Edouard est un peu à l’étroit dans son costume de jeune Versaillais. Chez les Demanche, famille plutôt bourgeoise, les quatre enfants sont artistes. « Une situation assez inédite : dans l’esprit de ma famille, l’activité artistique était plutôt réservée à une autre catégorie de gens qui faisaient les choses très bien, mais pas pour nous qui en étions simplement de bons consommateurs ». Pas si surprenant. « Mon père nous a fait découvrir les Beatles. Il nous a encouragés à pratiquer la musique et nous a sensibilisés au cinéma. Ma mère nous a fait beaucoup lire ». Pour en faire un métier, il faut bousculer les préjugés. « Ce n’était pas à nous d’avoir des cheveux longs ».
C’est le cinéma qui semble attirer Edouard dans un premier temps. Il passe le concours de la FEMIS, la grande école du cinéma. « Je suis arrivé au dernier tour, mais le jury a détecté chez moi une motivation assez relative au final. De dépit, je suis parti à Montréal faire un master ». C’est là-bas qu’il renoue avec les tréteaux. « Je me suis inscrit à l’atelier théâtre de l’Université. J’y passais plus de 15 heures par semaine. J’ai laissé tomber les autres cours. J’ai écrit à mes parents pour leur dire ma volonté de faire une école de théâtre. Il était temps, m’ont-ils répondu ». L’école Claude Mathieu lui ouvre ses portes.
Après avoir vite abandonné l’apprentissage académique du piano, il jette son dévolu sur la guitare et les styles de musique plus larges. « On a monté un groupe et on répétait dans la cave des copains. On enregistrait avec les moyens du bord, on bidouillait. On écrivait aussi nos chansons ». Un apprentissage qui lui sera utile par la suite. « Alors que je me considérais comme un musicien plutôt moyen vis-à-vis de mes copains, ce savoir-faire est devenu une grosse plus-value par la suite. J’ai écrit la musique de plusieurs spectacles. Je peux être comédien et pianiste ou guitariste, ou compositeur… alors que je ne sais toujours pas lire la musique ! ».
Tout petit, il se fait remarquer dans le rôle du Docteur Fenouil. « Ma prof m’en a parlé il y a 3 ans ; elle s’en souvient encore ». Il y a quelques années, il est revenu jouer dans sa ville natale. « Un spectacle qui n’est pas mémorable, mais en présence de tout le gratin local ». Un air de douce revanche pour Edouard qui revenait dans sa ville plutôt conservatrice, là où les gens un peu originaux ne sont pas toujours bienvenus. « J’avais une très belle loge avec mon nom sur la porte. Mes parents qui redoutaient une vie de saltimbanque pour moi m’ont retrouvé dans ce bel endroit prestigieux. Ça m’a fait du bien ».

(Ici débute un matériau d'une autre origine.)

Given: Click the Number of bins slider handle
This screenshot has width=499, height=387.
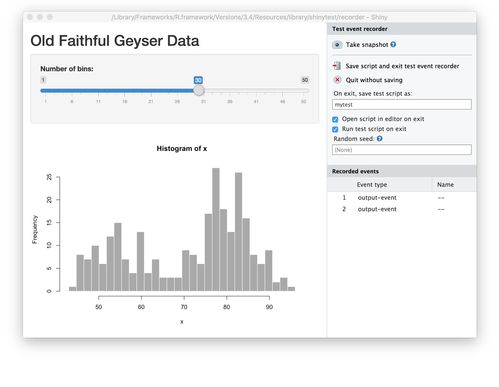Looking at the screenshot, I should click(x=199, y=90).
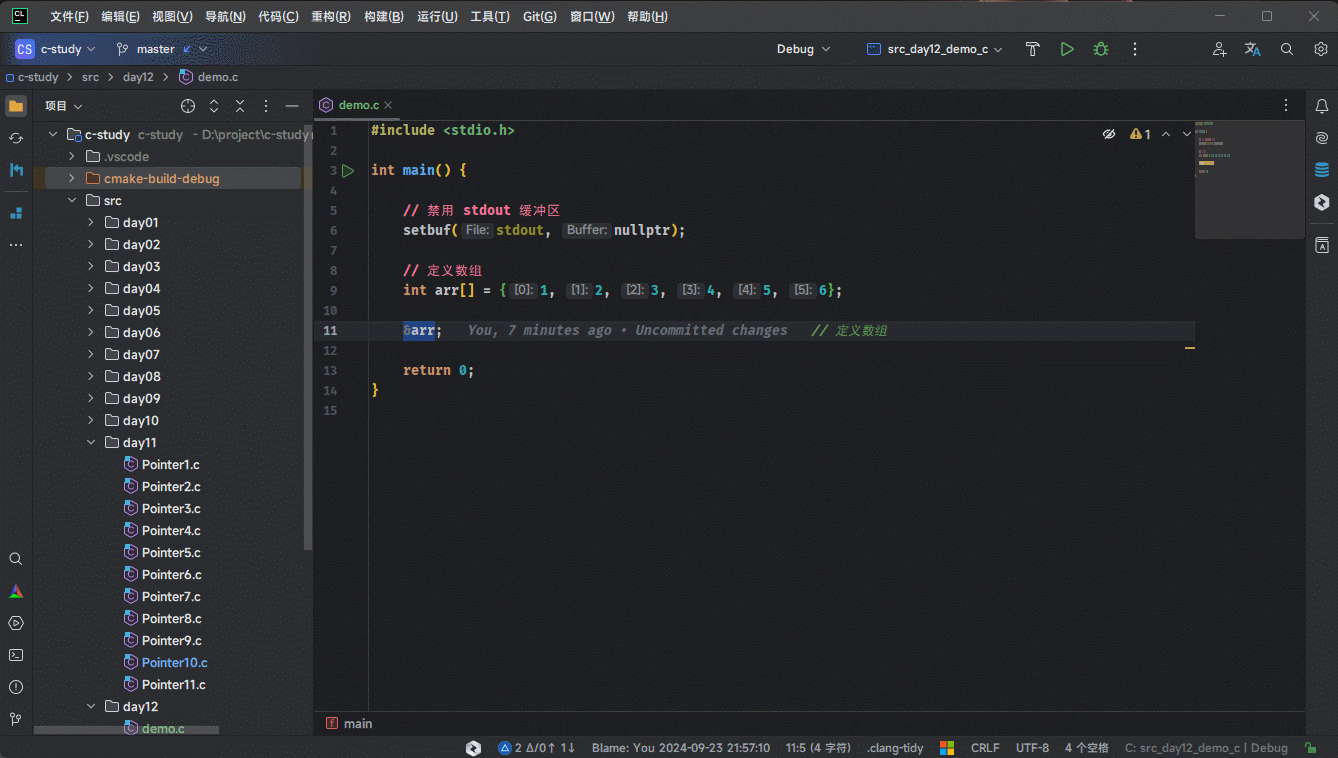Expand the cmake-build-debug folder
Viewport: 1338px width, 758px height.
72,179
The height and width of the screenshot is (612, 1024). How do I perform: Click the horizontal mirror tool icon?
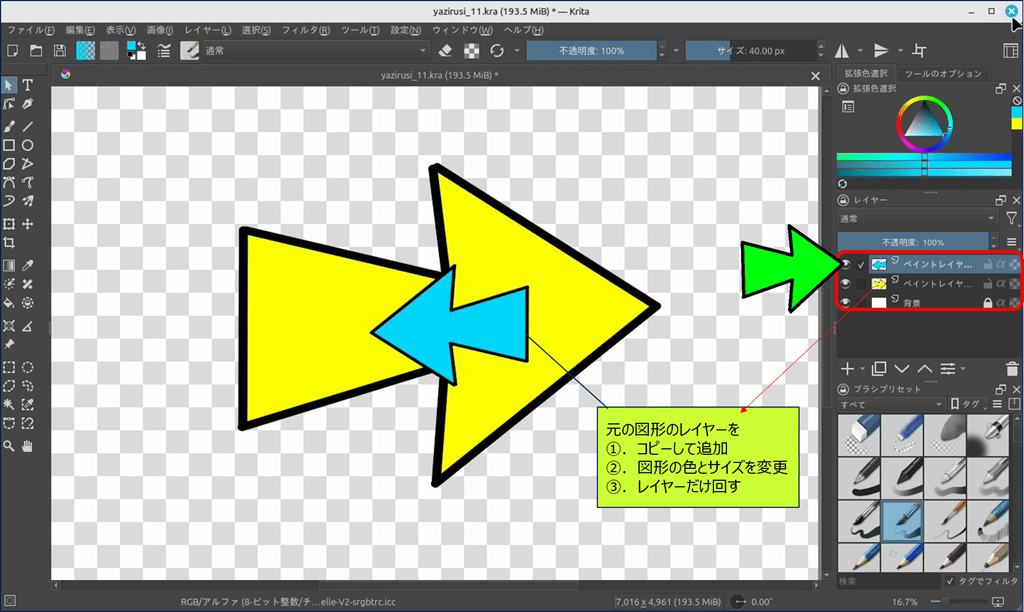point(842,50)
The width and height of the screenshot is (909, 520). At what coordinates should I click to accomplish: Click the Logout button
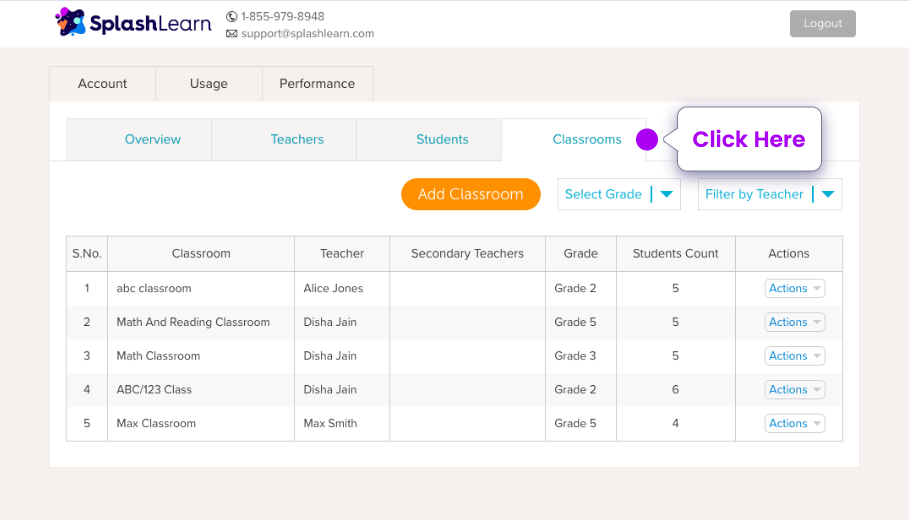(x=823, y=24)
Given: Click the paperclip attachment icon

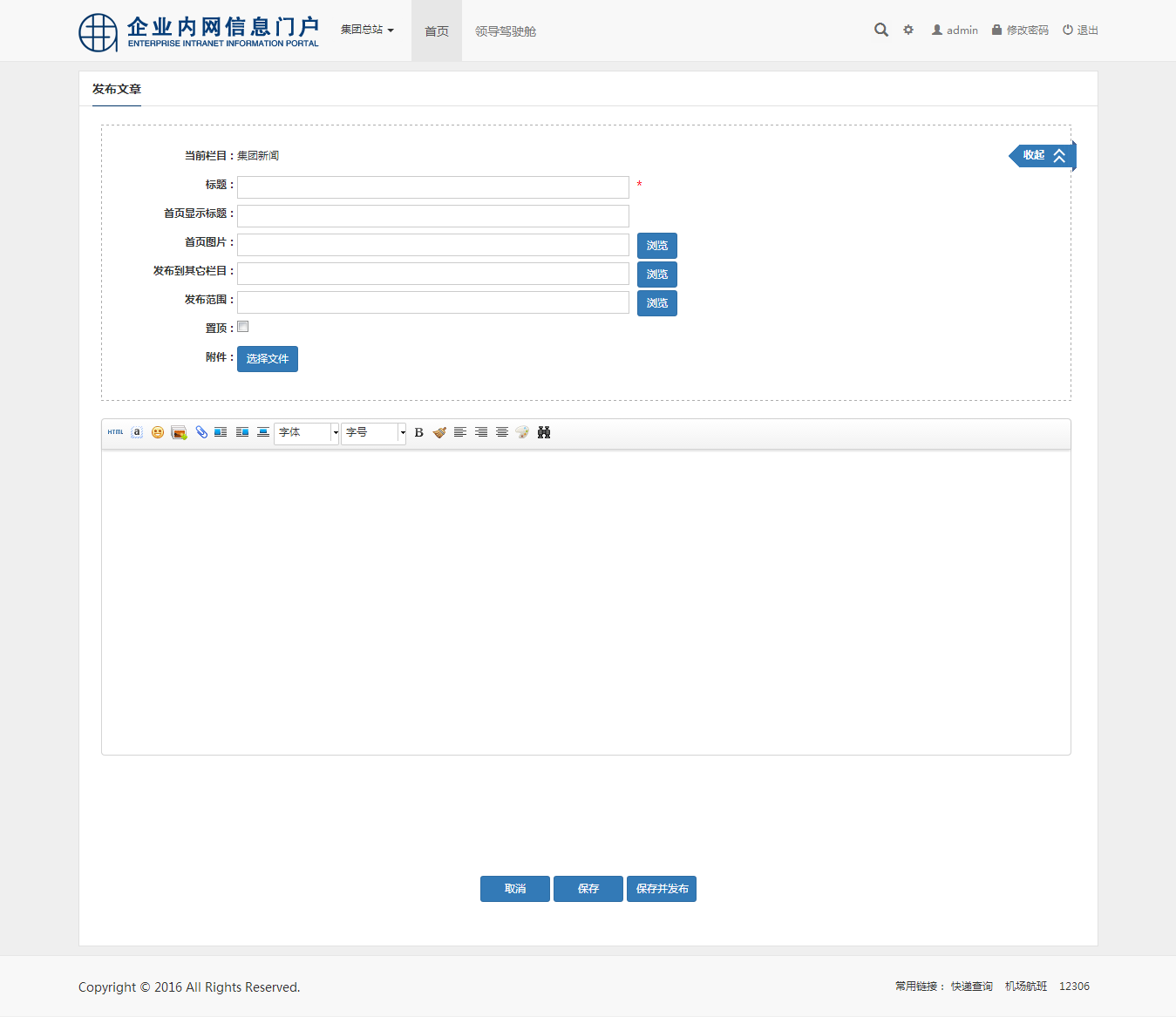Looking at the screenshot, I should 201,432.
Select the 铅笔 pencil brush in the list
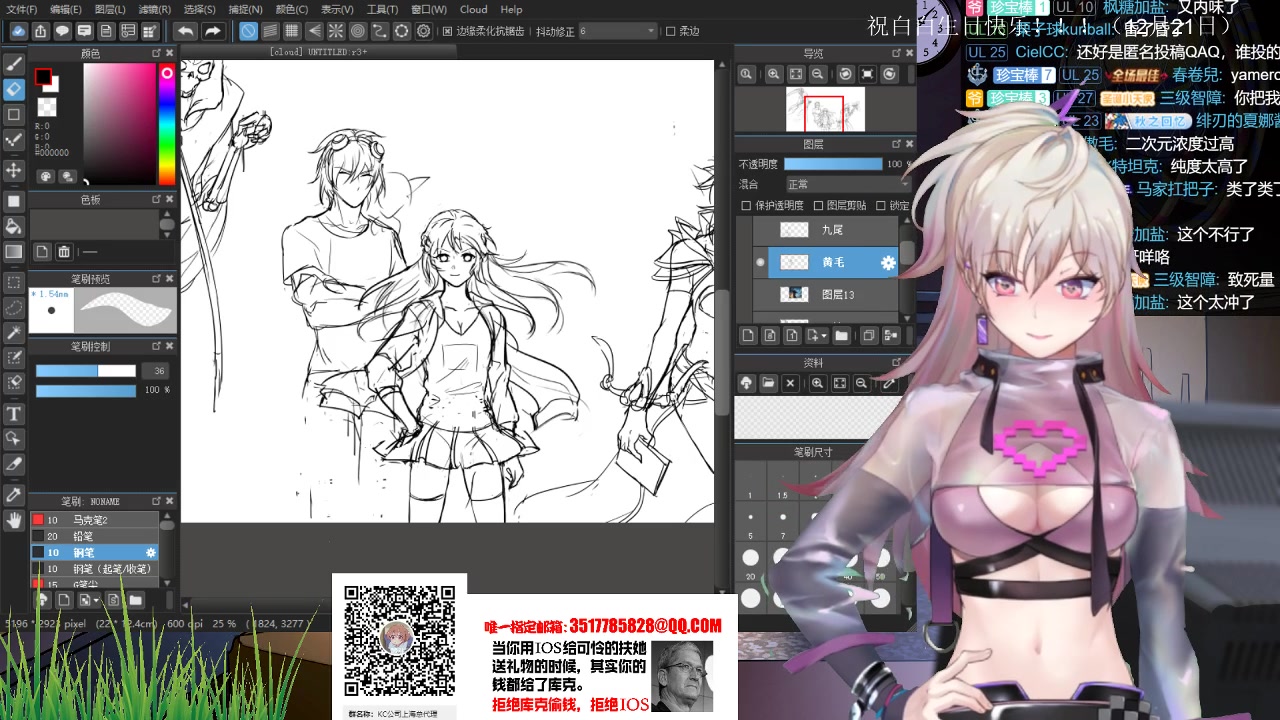1280x720 pixels. point(84,536)
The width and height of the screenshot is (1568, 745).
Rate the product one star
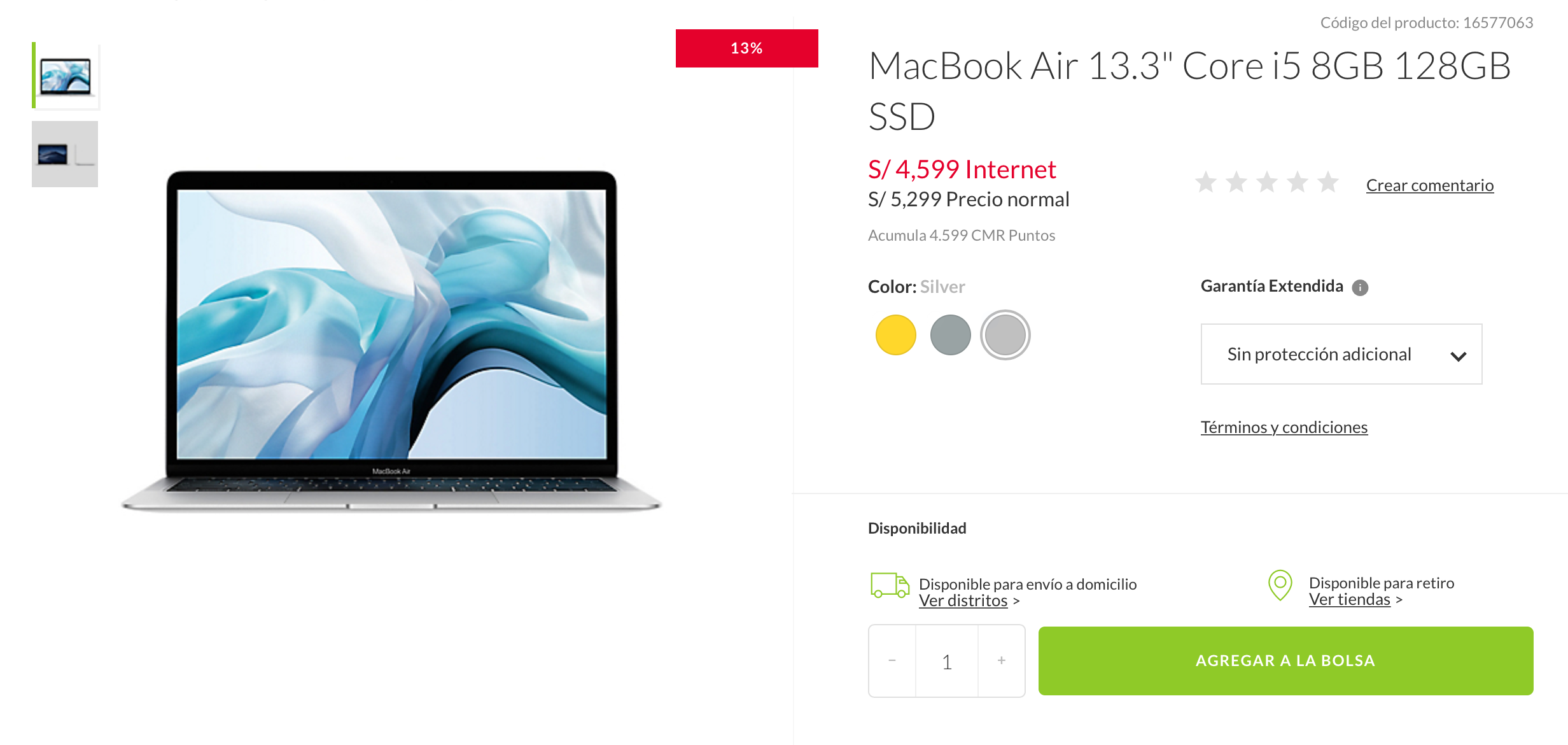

Aujourd’hui Edouard regarde le monde de façon assez dubitative. « Notre génération vit avec une succession de crises : financière, climatique, écologique, sécuritaire, etc. On ne s’étonne plus de voir nos sacs fouillés ou de croiser des militaires armés. Les catastrophes climatiques se multiplient… Tout ça à un moment où je souhaite avoir un enfant. Je me sens obligé de me switcher le cerveau, de partir un peu dans le déni ». Il sait que le système médiatique qui produit de l’information à outrance accroît l’anxiété ambiante. « Peut-être qu’il faut rester dans sa petite bulle et faire du bien autour de soi ? ». Il s’inquiète aussi de la montée de l’extrême droite.
Les personnes qui comptent pour lui ? « Thomas Bellorini, mon prof de chant à l’école de théâtre, et Victor Hugo ! ». Ce grand nom de la littérature française vient d’un milieu conservateur, se fait le porte-parole des sans-voix, de la misère. Il milite pour l’abolition de la peine de mort. Le personnage lui plaît, aussi parce qu’il est controversé. « C’est quelqu’un d’imparfait, aux mœurs parfois contestées. Il me touche profondément quand il parle de la mort de sa fille, de la perspective de sa propre mort. Notre-Dame de Paris, les Misérables… Je connais sa pièce Ruy Blas par cœur et quand j’ai envie de déprimer, je relis les Contemplations ». De Victor Hugo il retient « Ouvrez des écoles, vous fermerez des prisons ».